---------- Extracted information

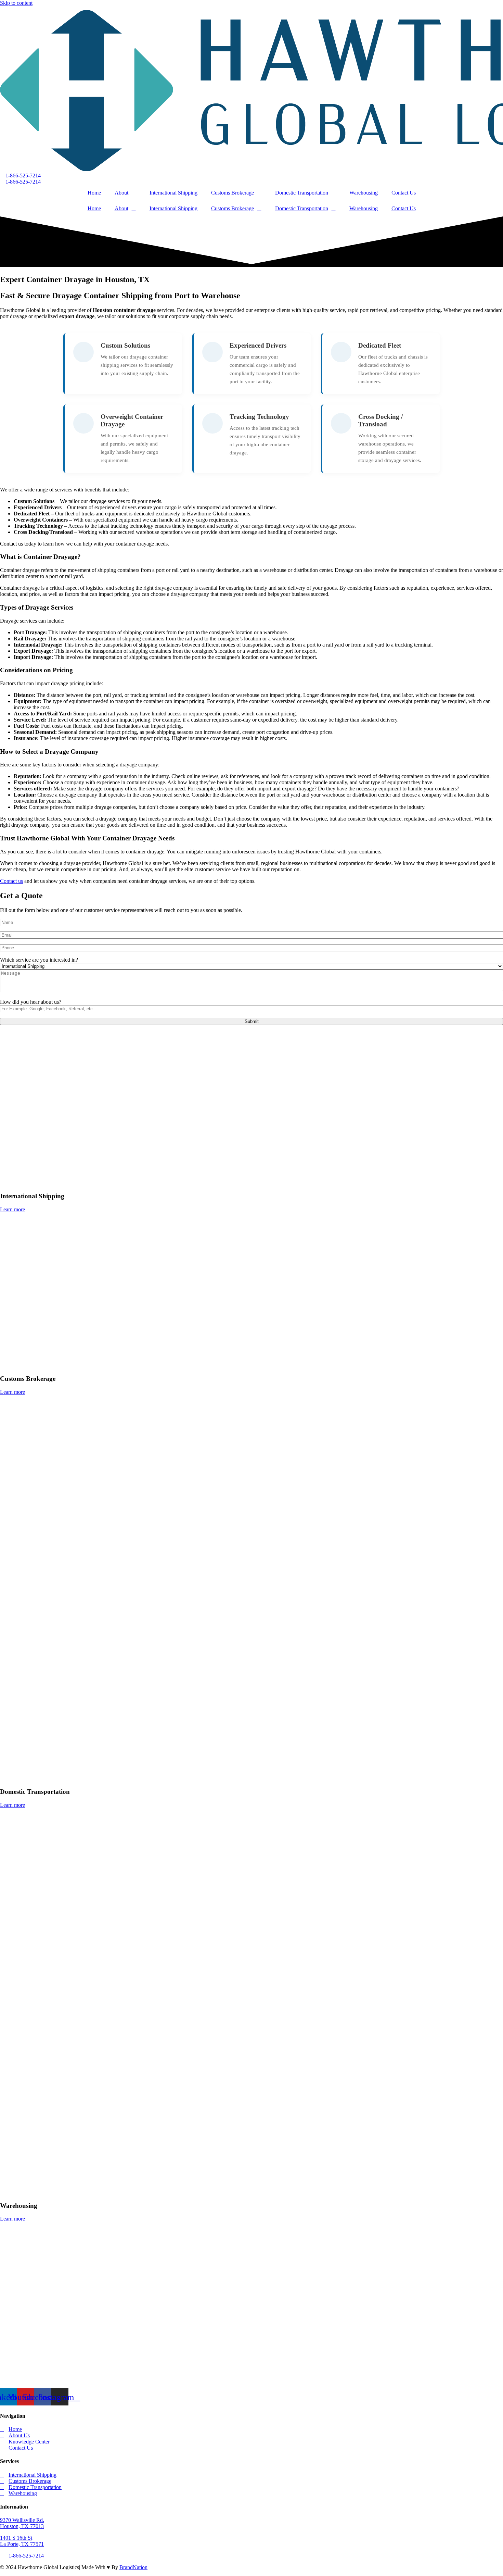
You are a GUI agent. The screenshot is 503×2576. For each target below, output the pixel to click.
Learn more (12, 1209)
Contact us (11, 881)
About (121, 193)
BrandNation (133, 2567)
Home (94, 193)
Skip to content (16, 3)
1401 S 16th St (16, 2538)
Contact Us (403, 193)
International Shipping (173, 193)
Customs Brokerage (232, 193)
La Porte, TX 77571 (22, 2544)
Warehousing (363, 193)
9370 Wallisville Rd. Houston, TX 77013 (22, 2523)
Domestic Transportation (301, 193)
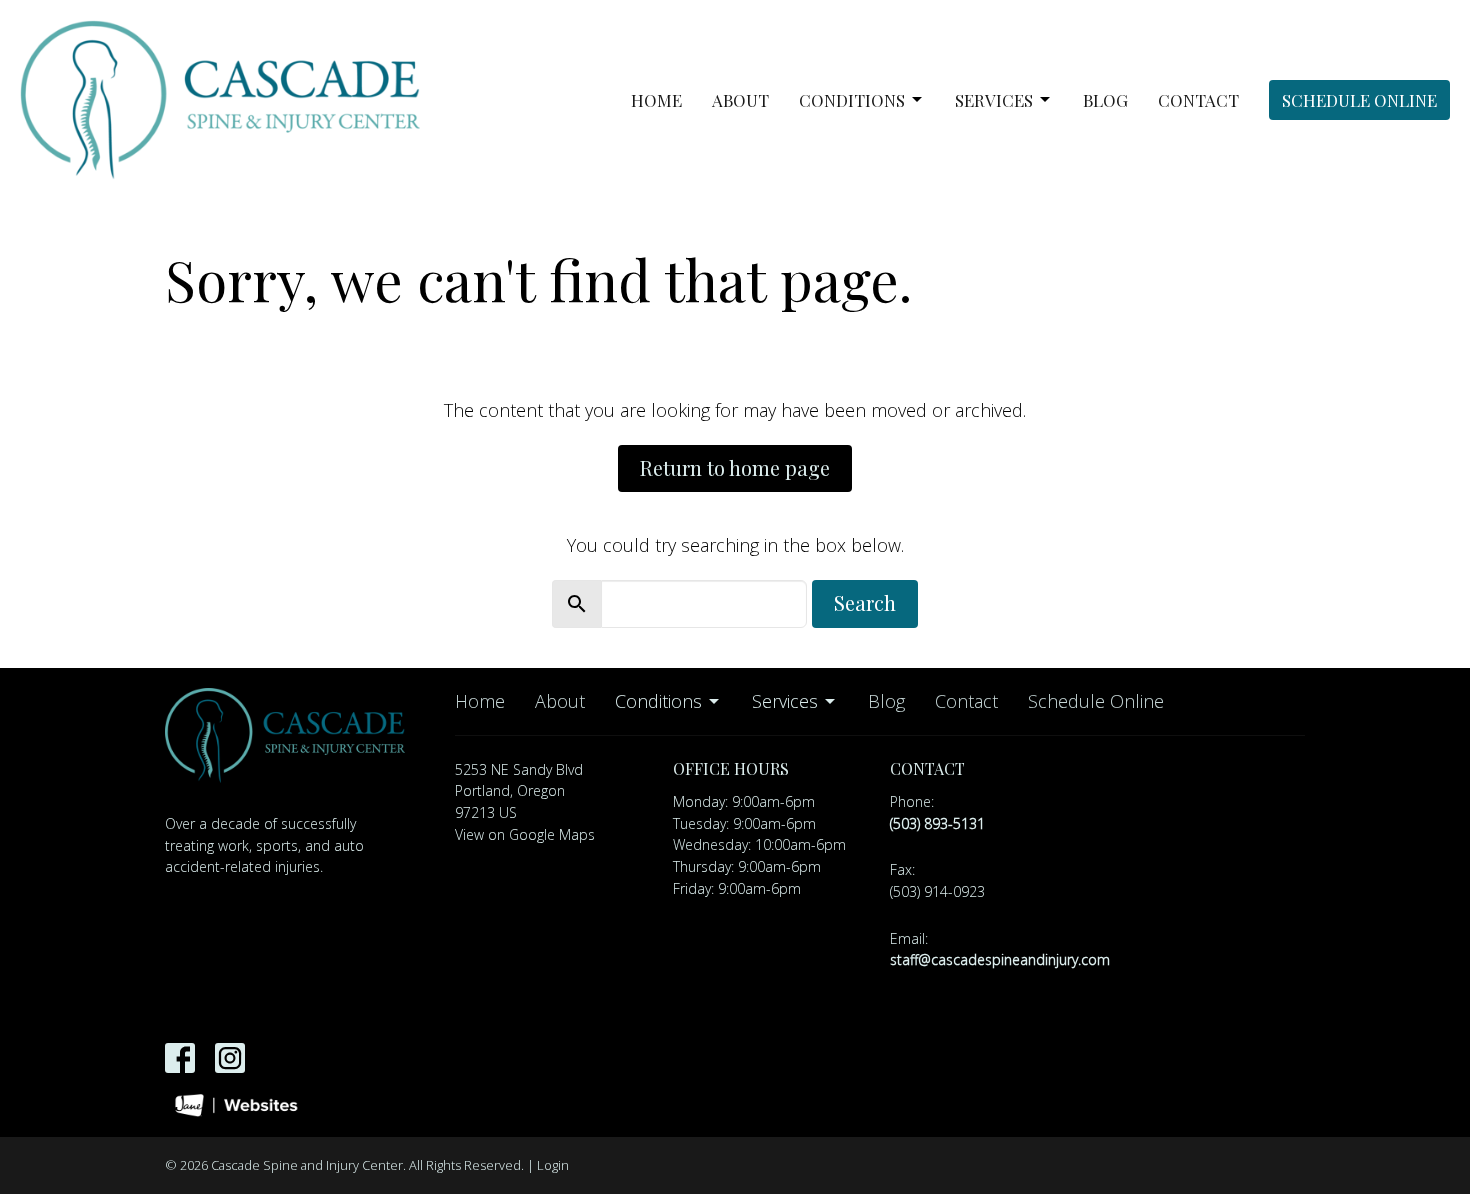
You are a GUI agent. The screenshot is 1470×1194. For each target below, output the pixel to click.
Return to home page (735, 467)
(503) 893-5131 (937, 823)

--------------------
---------- Extracted information

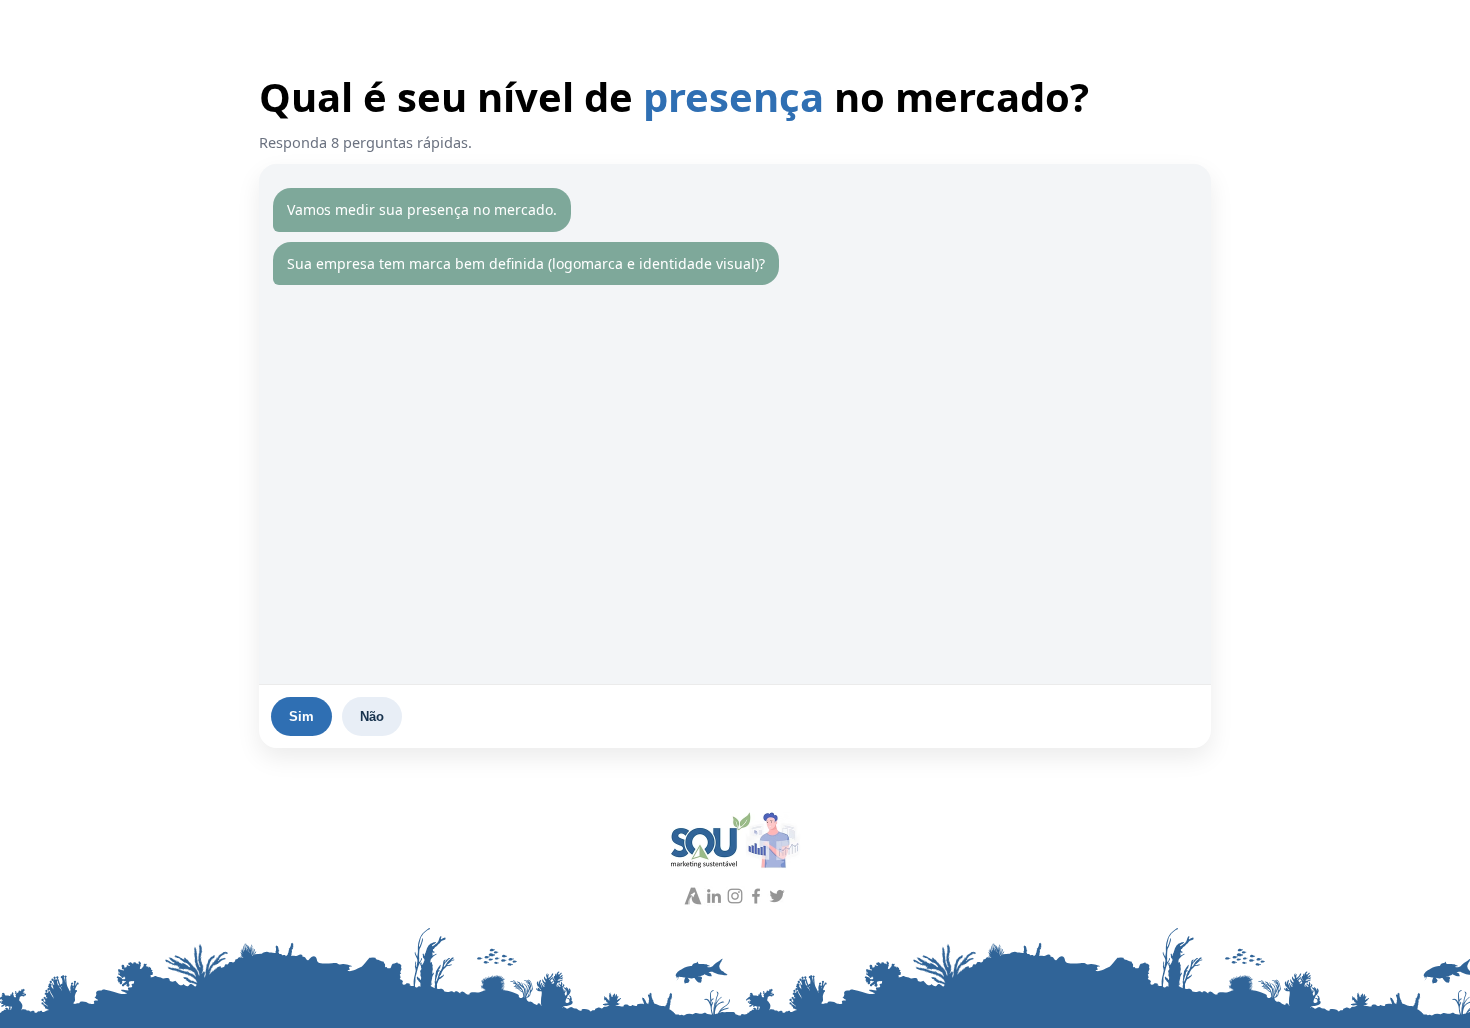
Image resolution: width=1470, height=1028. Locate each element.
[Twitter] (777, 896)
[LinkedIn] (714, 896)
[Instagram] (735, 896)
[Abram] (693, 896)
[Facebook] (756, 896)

--------------------
---------- Extracted information

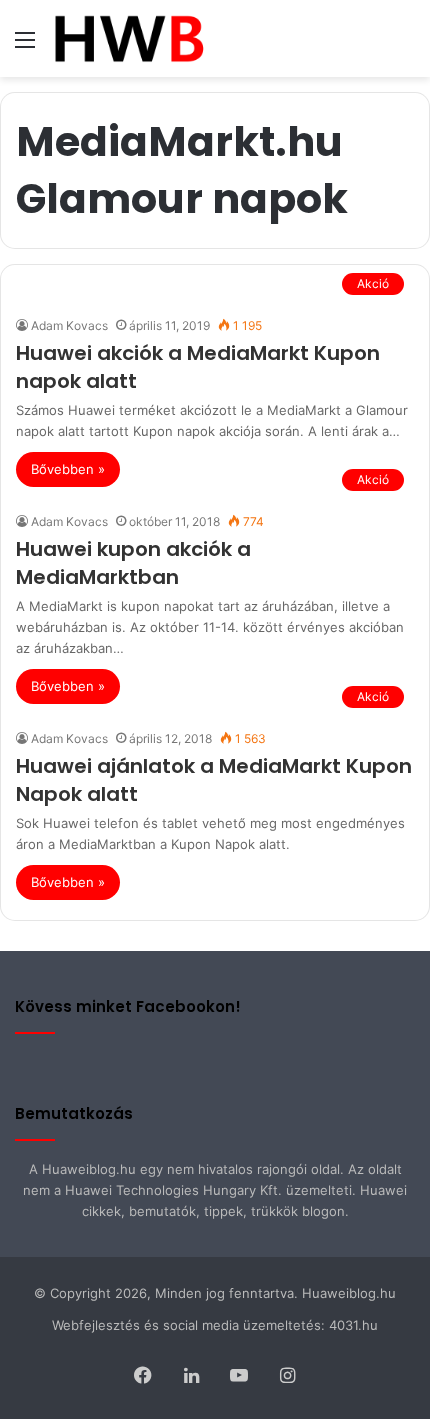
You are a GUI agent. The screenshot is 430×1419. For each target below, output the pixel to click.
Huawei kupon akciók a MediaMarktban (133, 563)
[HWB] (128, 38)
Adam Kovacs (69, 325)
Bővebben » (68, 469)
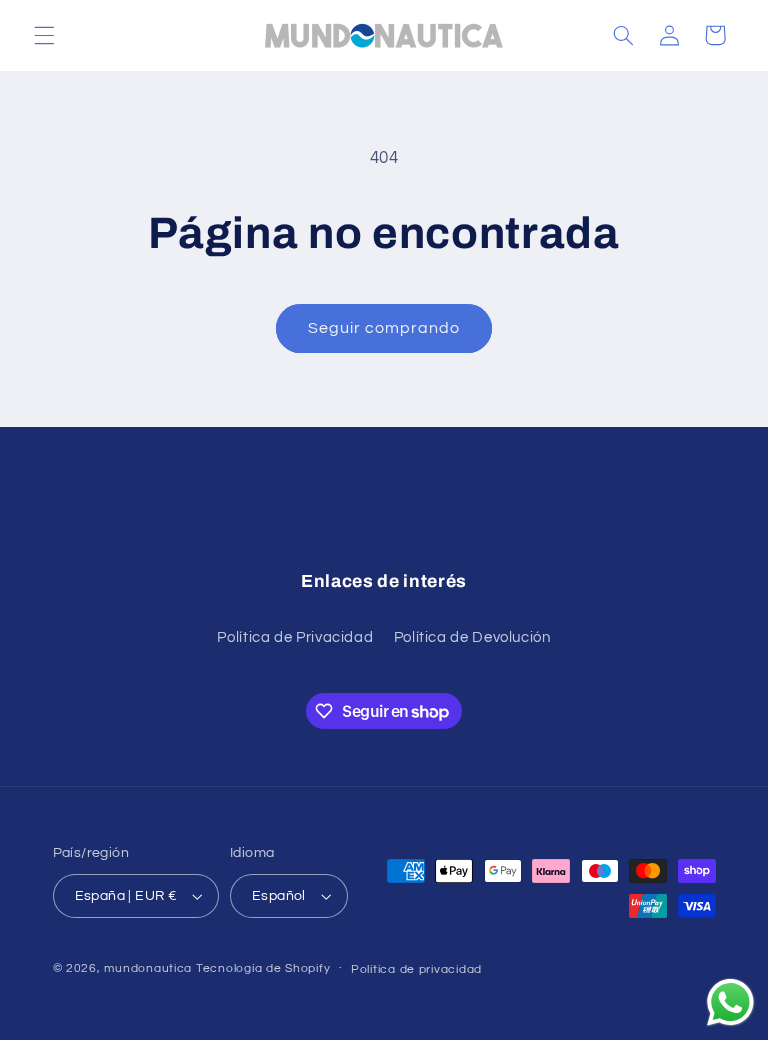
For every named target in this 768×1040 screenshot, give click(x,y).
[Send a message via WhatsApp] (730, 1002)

--------------------

Work item: Leave the pictures out. Output, exactly, the lines of the material above starting at the line containing "Skip to content (16, 3)" and ending at the line containing "(503) 893-5131 (937, 823)".

Solution to the exercise:
Skip to content (16, 3)
1401 S 16th St (16, 2538)
Contact Us (403, 193)
International Shipping (173, 193)
Customs Brokerage (232, 193)
La Porte, TX 77571 (22, 2544)
Warehousing (363, 193)
9370 Wallisville Rd. Houston, TX 77013 (22, 2523)
Domestic Transportation (301, 193)
You are a GUI agent. The screenshot is 1470×1194. For each target below, output the pixel to click.
Return to home page (735, 467)
(503) 893-5131 (937, 823)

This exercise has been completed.